Além de constituir um importante ponto de apoio para a então Capitania do Rio Grande, ocupada pelos franceses, que já haviam estabelecido um bom relacionamento com os índios potiguares para fins comerciais, a fortaleza acabou sendo o primeiro núcleo que deu origem a cidade de Natal, fundada no dia do Natal do ano seguinte, por Jerônimo de Albuquerque, a quem Manoel Marcarenhas havia entregue o comando daquela fortificação.
Em 1633 a fortaleza foi tomada pelos holandeses num sangrento combate, quando passou a se chamar Castelo Keulen, e a cidade de Natal foi rebatizada como Nova Amsterdã. Somente em 1654 ela retornaria ao domínio português.
Os holandeses ainda fundariam uma outra colônia com o mesmo nome, na América do Norte, mas seriam novamente expulsos em 1664, desta vez pelos ingleses, que passaram a chamá-la de Nova York.
Durante o século XVII ainda partiram do forte as expedições pioneiras para fundar os povoados que mais tarde deram origem aos estados do Ceará, Maranhão e Pará.
Da Segunda Gerra ao turismo
A influência das bases americanas, instaladas em Parnamirim durante a Segunda Guerra Mundial, transformou definitivamente Natal.

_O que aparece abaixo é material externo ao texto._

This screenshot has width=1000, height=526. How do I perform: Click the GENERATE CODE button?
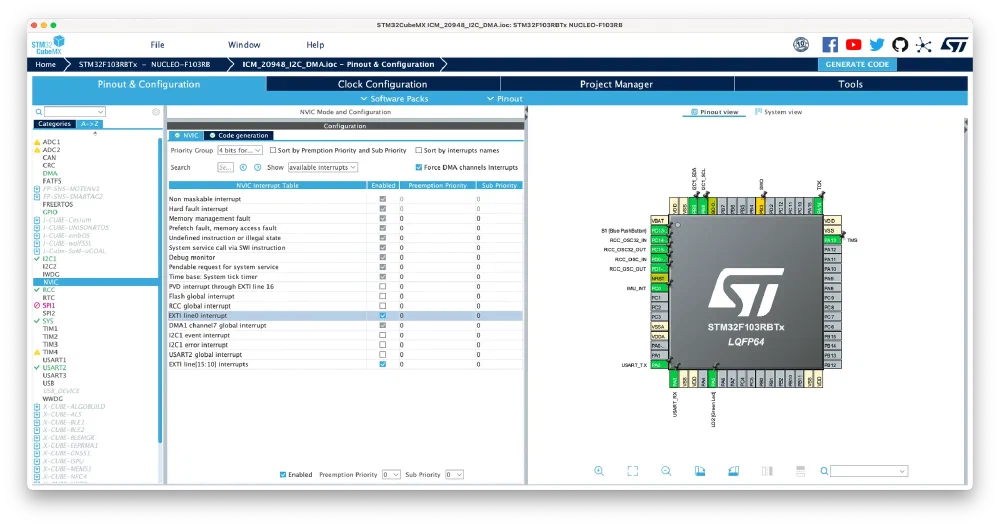pyautogui.click(x=857, y=64)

A população havia quase duplicado e a cidade teve seu nome conhecido por milhões de cidadãos pelo mundo. Contudo, apesar de irônico, quem primeiro descobriu as belezas de Natal foram os americanos. Na época os natalenses viam o banho de mar como pouco higiênico e as praias eram freqüentadas somente por pescadores e a população mais pobre.
Os militares americanos quebraram esse tabu e tornaram algumas famosas, como a Praia dos Artistas, que recebeu esse nome por causa das muitas personalidades que eram vistas no lugar. Nos anos pós-guerra, a cidade continuaria a se desenvolver e sua população cresceria para mais de 400.000 pessoas. No contexto nacional, todavia, sua influência foi minimizada por Recife, que se tornou o ponto de partida para a África, Europa e Estados Unidos. Ainda nos anos 50 e 60, o potencial turístico de Natal permanecia praticamente desconhecido. Foram somente alguns anos mais tarde que esse quadro iria mudar... definitivamente.
A construção da Via Costeira, acesso à praia de Ponta Negra, que até o início dos anos 80 era um lugar distante e isolado, foi um marco importante. São 10 km à beira-mar, com áreas edificáveis somente entre a rodovia e a praia.
Ela é protegida do avanço imobiliário pelo Parque da Dunas, a segunda maior floresta urbana do país, com fauna e flora típicas do início da colonização. Se adequadamente preservada, a Natal do terceiro milênio terá como símbolo a Via Costeira.